Task to complete
Output the full listing verbatim.

▶

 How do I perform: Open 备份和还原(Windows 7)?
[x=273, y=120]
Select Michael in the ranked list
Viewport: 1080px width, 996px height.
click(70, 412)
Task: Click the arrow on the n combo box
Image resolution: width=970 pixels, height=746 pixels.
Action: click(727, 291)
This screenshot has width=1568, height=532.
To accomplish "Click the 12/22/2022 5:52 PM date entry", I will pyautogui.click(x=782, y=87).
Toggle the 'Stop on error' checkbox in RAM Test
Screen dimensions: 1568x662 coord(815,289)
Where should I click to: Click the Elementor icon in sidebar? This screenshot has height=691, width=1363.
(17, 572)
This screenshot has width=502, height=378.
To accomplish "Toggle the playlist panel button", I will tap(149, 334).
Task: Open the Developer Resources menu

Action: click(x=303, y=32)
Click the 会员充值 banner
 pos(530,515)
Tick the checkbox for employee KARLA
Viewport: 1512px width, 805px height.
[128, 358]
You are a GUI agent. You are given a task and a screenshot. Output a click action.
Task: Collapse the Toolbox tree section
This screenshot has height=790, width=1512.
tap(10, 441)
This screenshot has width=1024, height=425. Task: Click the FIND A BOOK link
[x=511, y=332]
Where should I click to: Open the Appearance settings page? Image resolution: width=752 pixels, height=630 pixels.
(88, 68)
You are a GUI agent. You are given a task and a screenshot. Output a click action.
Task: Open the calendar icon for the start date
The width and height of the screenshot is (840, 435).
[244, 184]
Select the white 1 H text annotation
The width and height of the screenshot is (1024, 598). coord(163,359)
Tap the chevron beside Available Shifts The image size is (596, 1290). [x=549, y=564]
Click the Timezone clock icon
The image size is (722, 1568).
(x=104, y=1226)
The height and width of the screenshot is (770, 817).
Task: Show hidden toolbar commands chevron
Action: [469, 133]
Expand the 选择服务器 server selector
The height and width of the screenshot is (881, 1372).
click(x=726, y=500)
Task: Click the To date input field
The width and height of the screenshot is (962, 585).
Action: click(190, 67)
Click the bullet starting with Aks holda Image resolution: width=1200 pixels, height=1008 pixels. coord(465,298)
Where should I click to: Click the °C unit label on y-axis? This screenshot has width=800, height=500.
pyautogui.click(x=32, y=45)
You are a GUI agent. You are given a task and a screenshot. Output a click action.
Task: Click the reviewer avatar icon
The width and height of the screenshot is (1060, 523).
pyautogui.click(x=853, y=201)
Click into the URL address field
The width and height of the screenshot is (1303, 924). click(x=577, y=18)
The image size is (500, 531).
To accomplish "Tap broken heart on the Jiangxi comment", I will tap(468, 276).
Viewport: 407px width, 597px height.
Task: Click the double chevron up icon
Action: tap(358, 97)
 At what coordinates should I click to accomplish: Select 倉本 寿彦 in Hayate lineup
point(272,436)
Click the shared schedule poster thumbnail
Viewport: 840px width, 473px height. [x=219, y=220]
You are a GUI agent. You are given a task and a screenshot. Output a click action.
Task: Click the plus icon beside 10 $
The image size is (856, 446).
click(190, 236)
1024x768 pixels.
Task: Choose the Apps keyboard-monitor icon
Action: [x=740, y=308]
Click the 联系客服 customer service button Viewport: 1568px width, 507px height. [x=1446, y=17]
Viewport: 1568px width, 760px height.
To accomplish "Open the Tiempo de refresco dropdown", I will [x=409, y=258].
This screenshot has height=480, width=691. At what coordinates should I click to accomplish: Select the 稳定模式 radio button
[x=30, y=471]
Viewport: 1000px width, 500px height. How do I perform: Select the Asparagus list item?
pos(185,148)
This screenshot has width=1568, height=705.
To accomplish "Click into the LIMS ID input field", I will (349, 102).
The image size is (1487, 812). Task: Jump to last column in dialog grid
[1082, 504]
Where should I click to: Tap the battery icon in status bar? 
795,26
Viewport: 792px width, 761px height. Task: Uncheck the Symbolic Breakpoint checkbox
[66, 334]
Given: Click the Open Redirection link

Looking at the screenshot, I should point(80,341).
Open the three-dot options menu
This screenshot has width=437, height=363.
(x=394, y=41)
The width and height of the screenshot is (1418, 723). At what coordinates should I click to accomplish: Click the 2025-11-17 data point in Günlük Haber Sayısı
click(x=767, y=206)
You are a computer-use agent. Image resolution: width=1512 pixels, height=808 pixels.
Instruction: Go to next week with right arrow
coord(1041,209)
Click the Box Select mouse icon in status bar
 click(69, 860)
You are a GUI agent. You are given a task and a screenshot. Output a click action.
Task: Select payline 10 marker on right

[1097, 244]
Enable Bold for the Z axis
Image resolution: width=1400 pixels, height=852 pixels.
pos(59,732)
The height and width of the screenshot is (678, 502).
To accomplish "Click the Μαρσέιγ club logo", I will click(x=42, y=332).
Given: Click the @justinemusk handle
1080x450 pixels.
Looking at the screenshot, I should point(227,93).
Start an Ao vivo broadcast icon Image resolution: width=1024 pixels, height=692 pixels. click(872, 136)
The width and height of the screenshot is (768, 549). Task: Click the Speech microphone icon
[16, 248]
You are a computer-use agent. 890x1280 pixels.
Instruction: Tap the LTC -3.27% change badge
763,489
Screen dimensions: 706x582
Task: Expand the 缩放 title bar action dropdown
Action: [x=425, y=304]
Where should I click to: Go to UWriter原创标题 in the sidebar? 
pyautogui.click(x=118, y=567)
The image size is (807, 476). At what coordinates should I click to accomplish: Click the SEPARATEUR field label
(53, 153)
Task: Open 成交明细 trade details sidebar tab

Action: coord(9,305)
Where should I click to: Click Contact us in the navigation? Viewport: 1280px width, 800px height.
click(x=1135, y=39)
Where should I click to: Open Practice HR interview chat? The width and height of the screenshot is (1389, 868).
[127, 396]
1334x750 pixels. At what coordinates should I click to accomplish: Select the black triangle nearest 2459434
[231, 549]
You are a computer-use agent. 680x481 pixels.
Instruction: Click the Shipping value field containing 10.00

◀

Response below
 How do I perform: Open 备份和还原(Windows 7)?
[x=273, y=120]
Select Michael in the ranked list
Viewport: 1080px width, 996px height.
click(70, 412)
Task: Click the arrow on the n combo box
Image resolution: width=970 pixels, height=746 pixels.
Action: click(727, 291)
This screenshot has width=1568, height=532.
To accomplish "Click the 12/22/2022 5:52 PM date entry", I will pyautogui.click(x=782, y=87).
Toggle the 'Stop on error' checkbox in RAM Test
Screen dimensions: 1568x662 coord(815,289)
Where should I click to: Click the Elementor icon in sidebar? This screenshot has height=691, width=1363.
(17, 572)
This screenshot has width=502, height=378.
To accomplish "Toggle the playlist panel button", I will tap(149, 334).
Task: Open the Developer Resources menu

Action: click(x=303, y=32)
Click the 会员充值 banner
 pos(530,515)
Tick the checkbox for employee KARLA
Viewport: 1512px width, 805px height.
[128, 358]
You are a GUI agent. You are given a task and a screenshot. Output a click action.
Task: Collapse the Toolbox tree section
This screenshot has height=790, width=1512.
tap(10, 441)
This screenshot has width=1024, height=425. Task: Click the FIND A BOOK link
[x=511, y=332]
Where should I click to: Open the Appearance settings page? Image resolution: width=752 pixels, height=630 pixels.
(88, 68)
You are a GUI agent. You are given a task and a screenshot. Output a click action.
Task: Open the calendar icon for the start date
The width and height of the screenshot is (840, 435).
[244, 184]
Select the white 1 H text annotation
The width and height of the screenshot is (1024, 598). coord(163,359)
Tap the chevron beside Available Shifts The image size is (596, 1290). [x=549, y=564]
Click the Timezone clock icon
The image size is (722, 1568).
(x=104, y=1226)
The height and width of the screenshot is (770, 817).
Task: Show hidden toolbar commands chevron
Action: [469, 133]
Expand the 选择服务器 server selector
The height and width of the screenshot is (881, 1372).
click(x=726, y=500)
Task: Click the To date input field
The width and height of the screenshot is (962, 585).
Action: click(190, 67)
Click the bullet starting with Aks holda Image resolution: width=1200 pixels, height=1008 pixels. coord(465,298)
Where should I click to: Click the °C unit label on y-axis? This screenshot has width=800, height=500.
pyautogui.click(x=32, y=45)
You are a GUI agent. You are given a task and a screenshot. Output a click action.
Task: Click the reviewer avatar icon
The width and height of the screenshot is (1060, 523).
pyautogui.click(x=853, y=201)
Click into the URL address field
The width and height of the screenshot is (1303, 924). click(x=577, y=18)
The image size is (500, 531).
To accomplish "Tap broken heart on the Jiangxi comment", I will tap(468, 276).
Viewport: 407px width, 597px height.
Task: Click the double chevron up icon
Action: tap(358, 97)
 At what coordinates should I click to accomplish: Select 倉本 寿彦 in Hayate lineup
point(272,436)
Click the shared schedule poster thumbnail
Viewport: 840px width, 473px height. [x=219, y=220]
You are a GUI agent. You are given a task and a screenshot. Output a click action.
Task: Click the plus icon beside 10 $
The image size is (856, 446).
click(190, 236)
1024x768 pixels.
Task: Choose the Apps keyboard-monitor icon
Action: [x=740, y=308]
Click the 联系客服 customer service button Viewport: 1568px width, 507px height. [x=1446, y=17]
Viewport: 1568px width, 760px height.
To accomplish "Open the Tiempo de refresco dropdown", I will [x=409, y=258].
This screenshot has height=480, width=691. At what coordinates should I click to accomplish: Select the 稳定模式 radio button
[x=30, y=471]
Viewport: 1000px width, 500px height. How do I perform: Select the Asparagus list item?
pos(185,148)
This screenshot has width=1568, height=705.
To accomplish "Click into the LIMS ID input field", I will (349, 102).
The image size is (1487, 812). Task: Jump to last column in dialog grid
[1082, 504]
Where should I click to: Tap the battery icon in status bar? 
795,26
Viewport: 792px width, 761px height. Task: Uncheck the Symbolic Breakpoint checkbox
[66, 334]
Given: Click the Open Redirection link

Looking at the screenshot, I should point(80,341).
Open the three-dot options menu
This screenshot has width=437, height=363.
(x=394, y=41)
The width and height of the screenshot is (1418, 723). At what coordinates should I click to accomplish: Click the 2025-11-17 data point in Günlük Haber Sayısı
click(x=767, y=206)
You are a computer-use agent. Image resolution: width=1512 pixels, height=808 pixels.
Instruction: Go to next week with right arrow
coord(1041,209)
Click the Box Select mouse icon in status bar
 click(69, 860)
You are a GUI agent. You are given a task and a screenshot. Output a click action.
Task: Select payline 10 marker on right

[1097, 244]
Enable Bold for the Z axis
Image resolution: width=1400 pixels, height=852 pixels.
pos(59,732)
The height and width of the screenshot is (678, 502).
To accomplish "Click the Μαρσέιγ club logo", I will click(x=42, y=332).
Given: Click the @justinemusk handle
1080x450 pixels.
Looking at the screenshot, I should point(227,93).
Start an Ao vivo broadcast icon Image resolution: width=1024 pixels, height=692 pixels. click(872, 136)
The width and height of the screenshot is (768, 549). Task: Click the Speech microphone icon
[16, 248]
You are a computer-use agent. 890x1280 pixels.
Instruction: Tap the LTC -3.27% change badge
763,489
Screen dimensions: 706x582
Task: Expand the 缩放 title bar action dropdown
Action: [x=425, y=304]
Where should I click to: Go to UWriter原创标题 in the sidebar? 
pyautogui.click(x=118, y=567)
The image size is (807, 476). At what coordinates should I click to accomplish: Click the SEPARATEUR field label
(53, 153)
Task: Open 成交明细 trade details sidebar tab

Action: coord(9,305)
Where should I click to: Click Contact us in the navigation? Viewport: 1280px width, 800px height.
click(x=1135, y=39)
Where should I click to: Open Practice HR interview chat? The width and height of the screenshot is (1389, 868).
[127, 396]
1334x750 pixels. At what coordinates should I click to accomplish: Select the black triangle nearest 2459434
[231, 549]
You are a computer-use agent. 680x481 pixels.
Instruction: Click the Shipping value field containing 10.00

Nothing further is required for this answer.